RADICALI ROMA

Spesa locale, un futuro su cui riflettere

  Dinanzi alla rivolta dei sindaci, gran parte dei quali di centro-sinistra, è probabile che il Governo non potesse che fare parziale marcia indietro sulle misure inizialmente previste nella legge finanziaria per tagliare le spese degli enti locali. Ne dovrebbero trarre vantaggio anche i contribuenti ai quali, forse, sarà evitata un’ulteriore spremitura.

 

 

 

 Sarebbe ora il caso, però, di non archiviare il tema della spesa locale, che altrimenti si ripresenterà, in termini sempre più difficili, a ogni Finanziaria.

 

 

 

 La prima riflessione dovrebbe riguardare il federalismo fiscale, che significa, semplicemente, attribuire alla politica locale la responsabilità di conciliare mezzi e fini, spese e servizi, applicando l’aurea massima che “nessun pasto è gratis”.

 

 

 

 In effetti, gli enti locali, negli ultimi anni, non hanno dimostrato particolare virtuosità finanziaria (a parte poche e lodevoli eccezioni).

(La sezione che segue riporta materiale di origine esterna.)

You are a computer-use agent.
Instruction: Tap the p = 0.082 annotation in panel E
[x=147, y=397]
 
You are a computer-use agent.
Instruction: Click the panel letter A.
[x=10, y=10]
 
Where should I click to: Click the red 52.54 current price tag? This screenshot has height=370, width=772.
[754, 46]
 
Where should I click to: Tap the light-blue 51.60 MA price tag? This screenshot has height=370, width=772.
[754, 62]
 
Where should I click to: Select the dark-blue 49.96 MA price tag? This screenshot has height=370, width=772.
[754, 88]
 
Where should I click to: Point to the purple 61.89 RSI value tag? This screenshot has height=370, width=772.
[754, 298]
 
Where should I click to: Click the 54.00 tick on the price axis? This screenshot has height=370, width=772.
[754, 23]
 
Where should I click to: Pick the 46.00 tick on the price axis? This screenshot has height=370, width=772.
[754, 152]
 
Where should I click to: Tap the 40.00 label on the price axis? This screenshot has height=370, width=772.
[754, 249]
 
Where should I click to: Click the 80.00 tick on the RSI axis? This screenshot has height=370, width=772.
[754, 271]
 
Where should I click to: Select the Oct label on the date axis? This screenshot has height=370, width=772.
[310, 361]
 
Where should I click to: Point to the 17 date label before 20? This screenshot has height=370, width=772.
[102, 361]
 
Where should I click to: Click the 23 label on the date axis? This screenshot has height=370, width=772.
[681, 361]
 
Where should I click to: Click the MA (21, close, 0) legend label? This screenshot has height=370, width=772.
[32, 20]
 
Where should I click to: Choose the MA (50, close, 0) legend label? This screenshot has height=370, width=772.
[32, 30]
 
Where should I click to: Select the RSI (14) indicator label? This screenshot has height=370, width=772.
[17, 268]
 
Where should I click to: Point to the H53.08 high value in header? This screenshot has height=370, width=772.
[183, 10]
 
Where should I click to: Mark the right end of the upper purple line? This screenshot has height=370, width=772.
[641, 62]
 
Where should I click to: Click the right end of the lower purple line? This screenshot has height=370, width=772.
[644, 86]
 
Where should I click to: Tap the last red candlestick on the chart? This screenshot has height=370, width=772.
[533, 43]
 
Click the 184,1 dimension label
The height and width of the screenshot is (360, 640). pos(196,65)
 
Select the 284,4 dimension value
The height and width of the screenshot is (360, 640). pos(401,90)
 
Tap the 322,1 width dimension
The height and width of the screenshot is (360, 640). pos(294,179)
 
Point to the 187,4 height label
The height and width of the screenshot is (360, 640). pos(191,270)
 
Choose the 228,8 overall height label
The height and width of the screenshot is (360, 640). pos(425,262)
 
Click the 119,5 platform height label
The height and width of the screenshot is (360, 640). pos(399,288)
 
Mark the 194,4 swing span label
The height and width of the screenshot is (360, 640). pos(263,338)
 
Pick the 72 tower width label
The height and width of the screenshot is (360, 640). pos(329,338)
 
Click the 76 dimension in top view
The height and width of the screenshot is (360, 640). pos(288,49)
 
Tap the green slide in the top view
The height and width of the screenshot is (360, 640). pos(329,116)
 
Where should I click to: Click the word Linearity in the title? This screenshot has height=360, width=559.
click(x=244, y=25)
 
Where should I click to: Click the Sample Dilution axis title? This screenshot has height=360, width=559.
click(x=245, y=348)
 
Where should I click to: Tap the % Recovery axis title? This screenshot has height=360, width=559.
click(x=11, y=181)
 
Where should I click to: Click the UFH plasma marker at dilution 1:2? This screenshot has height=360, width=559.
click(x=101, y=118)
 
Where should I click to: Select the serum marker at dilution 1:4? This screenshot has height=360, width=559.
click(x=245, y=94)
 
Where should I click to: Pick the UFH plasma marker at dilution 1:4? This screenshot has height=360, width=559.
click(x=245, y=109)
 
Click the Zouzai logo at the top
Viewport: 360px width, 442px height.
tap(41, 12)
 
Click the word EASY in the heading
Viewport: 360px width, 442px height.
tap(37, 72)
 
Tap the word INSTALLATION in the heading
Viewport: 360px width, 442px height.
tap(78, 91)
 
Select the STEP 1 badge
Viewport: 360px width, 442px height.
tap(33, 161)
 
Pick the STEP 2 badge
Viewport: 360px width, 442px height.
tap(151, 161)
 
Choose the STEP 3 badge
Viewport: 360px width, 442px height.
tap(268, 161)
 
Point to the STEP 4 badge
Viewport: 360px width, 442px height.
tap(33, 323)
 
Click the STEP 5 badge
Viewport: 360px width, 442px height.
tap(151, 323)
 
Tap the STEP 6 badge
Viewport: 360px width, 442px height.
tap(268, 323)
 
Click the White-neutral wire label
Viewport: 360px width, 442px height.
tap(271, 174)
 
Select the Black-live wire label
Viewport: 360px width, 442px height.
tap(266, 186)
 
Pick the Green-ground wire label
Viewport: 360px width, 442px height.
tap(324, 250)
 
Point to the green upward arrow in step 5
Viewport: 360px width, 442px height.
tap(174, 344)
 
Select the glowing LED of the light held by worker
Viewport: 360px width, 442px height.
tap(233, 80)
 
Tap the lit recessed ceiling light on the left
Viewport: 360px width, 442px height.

È una fonte non sospetta, ossia uno studio originariamente nato per il programma dell’Unione e recentemente pubblicato dal Mulino (I conti a rischio – La vulnerabilità della finanza pubblica italiana, di Riccardo Faini, Silvia Giannini, Daniel Gros, Giuseppe Pisauro e Fiorella Kostoris Padoa Schioppa) a sottolineare, per esempio che, mentre «i dipendenti delle amministrazioni centrali sono diminuiti, dal 1990 ad oggi, dell’1,5%, il numero dei dipendenti delle amministrazioni locali è cresciuto di quasi il 3%».

 

 

 

 Affrontare la questione, com’è stato fatto negli anni passati, con l’accetta, pensando che basti bloccare turn-over e assunzioni è naturalmente un’illusione. Le amministrazioni locali, e anche quella centrale, hanno bisogno di tagliare, certo, ma, in certi casi, anche di spendere più e meglio e di assumere personale aggiornato e qualificato. Ma esse devono allora ridefinire cosa vogliano fare e come. Devono ripensare a quali servizi fornire e al modo in cui garantirli; magari abbandonando pratiche e organizzazioni ottocentesche per dare spazio al mercato e alla concorrenza, liberando così risorse. Anche nel settore più delicato, costoso e impegnativo, quello sociale, ci sarebbe ampio spazio per ricercare margini di efficienza attraverso privatizzazioni e concorrenza (vera, non riservata ai soliti noti e lottizzati).

 

 

 

 C’è poi il capitolo, già ampiamente discusso su queste colonne, delle ex-municipalizzate che hanno spesso cambiato la veste giuridica ma non le cattive abitudini: col risultato, sottolineava una recente indagine Mediobanca-Civicum, che i servizi pubblici municipali hanno visto lievitare le tariffe negli ultimi anni a fronte di una difesa occhiuta della proprietà pubblica (il 73% di esse è interamente posseduto dagli enti locali) e del monopolio; e garantiscono copertura dei costi in proporzione straordinariamente inferiore rispetto a quanto accade in altri Paesi (per il trasporto pubblico locale, in Italia il grado di copertura è del 30,7%, in Gran Bretagna dell’84,2 e in Germania del 60,5).

 

 

 

 Quanto ai costi della politica, di nuovo, pensare che basti infierire sulle misere buste paga degli assessori dei piccoli centri è pura demagogia. La via maestra, se mai, è affrontare la ripartizione delle competenze e ripensare serenamente su natura e funzioni delle Province. Decidendo magari di abolirle gradualmente, per esempio fra due legislature: si eviterebbero così traumi immediati a molte carriere politiche e sarebbe più facile placare le resistenze. Ma, a data certa, potremmo contare su un’amministrazione pubblica più agile ed efficiente, meno ridondante e costosa.